Павел Петрович знал об этом, согласился принять предложенную ему Паниным конституцию, утвердил ее своей подписью и дал присягу в том, что, воцарившись, не нарушит этого коренного государственного закона, ограничивающего самодержавие. Душою заговора была супруга Павла, в. к. Наталья Алексеевна, тогда беременная. При графе Панине были доверенными секретарями Д. И. Фонвизин и Бакунин (Петр Васильевич), оба участники в заговоре. Бакунин из честолюбивых, своекорыстных видов решился быть предателем.
Он открыл любовнику императрицы Г. Г. Орлову все обстоятельства заговора и всех участников – стало быть, это сделалось известным и Екатерине. Она позвала к себе сына и гневно упрекала ему его участие в замыслах против нее. Павел испугался, принес матери повинную и список заговорщиков. Она сидела у камина и, взяв список, не взглянув на него, бросила бумагу в камин и сказала: „Я не хочу и знать, кто эти несчастные“.

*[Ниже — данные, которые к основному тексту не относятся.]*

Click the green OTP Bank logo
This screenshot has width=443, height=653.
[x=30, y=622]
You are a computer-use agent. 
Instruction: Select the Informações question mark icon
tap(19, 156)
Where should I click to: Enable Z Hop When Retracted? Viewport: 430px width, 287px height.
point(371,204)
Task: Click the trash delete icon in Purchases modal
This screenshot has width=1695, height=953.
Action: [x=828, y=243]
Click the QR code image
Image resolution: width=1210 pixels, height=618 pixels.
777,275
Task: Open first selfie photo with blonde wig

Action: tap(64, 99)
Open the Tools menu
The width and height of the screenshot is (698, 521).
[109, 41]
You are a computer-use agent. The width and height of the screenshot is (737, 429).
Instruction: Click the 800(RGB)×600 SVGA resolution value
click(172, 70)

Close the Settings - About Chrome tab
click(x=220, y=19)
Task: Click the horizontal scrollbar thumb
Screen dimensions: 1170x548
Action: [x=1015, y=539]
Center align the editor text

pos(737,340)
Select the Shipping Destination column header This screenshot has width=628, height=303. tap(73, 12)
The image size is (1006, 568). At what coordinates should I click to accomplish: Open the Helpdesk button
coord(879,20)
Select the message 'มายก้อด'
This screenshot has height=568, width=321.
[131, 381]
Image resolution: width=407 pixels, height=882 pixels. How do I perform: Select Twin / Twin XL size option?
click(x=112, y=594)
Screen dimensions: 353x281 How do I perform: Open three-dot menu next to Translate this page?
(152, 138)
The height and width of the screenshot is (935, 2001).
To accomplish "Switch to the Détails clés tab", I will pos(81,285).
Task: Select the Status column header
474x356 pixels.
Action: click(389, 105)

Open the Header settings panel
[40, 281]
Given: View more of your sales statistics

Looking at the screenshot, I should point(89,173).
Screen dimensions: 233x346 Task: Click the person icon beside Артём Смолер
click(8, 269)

Она знала всех по доносу изменника Бакунина. Единственною жертвою заговора была великая княгиня. Полагали, что ее отравили или извели другим образом. Из заговорщиков никто не погиб. Екатерина никого из них не преследовала. Граф Панин был удален от Павла с благоволительным рескриптом… Брат его фельдмаршал и княгиня Дашкова оставили двор и переселились в Москву. Князь Репнин уехал в свое наместничество в Смоленск; а над прочими заговорщиками учинили тайный надзор…»
Если это правда – то здесь уже не болтовня безусых корнетов, все гораздо серьезнее… А собственно, почему бы этой истории и не быть правдой? Ничего невероятного в ней нет, наоборот, по меркам того столетия она буднична, тривиальна, скучна даже. И оттого вполне может оказаться правдой.
А кроме заговоров, у Екатерины была еще одна головная боль – муженек Петр Федорович.
Покойник оказался очень беспокойным и ни за что не желал смирнехонько лежать в роскошной гробнице. Он бродил по стране, что ни год раздваиваясь, растраиваясь, размножаясь в вовсе уж невероятных количествах…
Я так и не выяснил, сколько же было всего Петров Федоровичей, объявлявшихся на просторах Российской империи. Бегло перелистав три-четыре книги по истории, с маху отыскал их десятка два в России и двоих на Балканах (это помимо Степана Малого и Лжестепана-Лжепетра). И махнул рукой. Петров Федоровичей было множество. Время от времени среди этой оравы промелькивали Иоанны Антоновичи и даже Алексей Петрович с Петром II.
Разумеется, большинство из них так и остались простыми болтунами, вроде пропившегося капитана Оренбургского гарнизона, заявлявшего честно: «Хочу сказаться государем Петром Федоровичем, может, какой дурак и поверит». Другие были чуточку посерьезнее – им удавалось собрать ватагу человек в сто, а то и триста. Все они никакой опасности для трона не представляли. Кроме одного единственного, которого вроде бы звали на самом деле Емельяном Ивановичем…
Некто Емельян
События, известные как «Пугачевский бунт», до сих пор таят множество загадок.
Сам размах этого предприятия уникален – ничего подобного на Руси прежде не бывало. Смута – другое дело, она была настоящей гражданской войной, а не мятежом. Между тем против Пугачева, по признанию самой Екатерины, была «наряжена такая армия, что едва ли не страшна соседям была». Лишь спешно заключив мир с Турцией и сняв с фронта регулярные части, удалось подавить мятеж…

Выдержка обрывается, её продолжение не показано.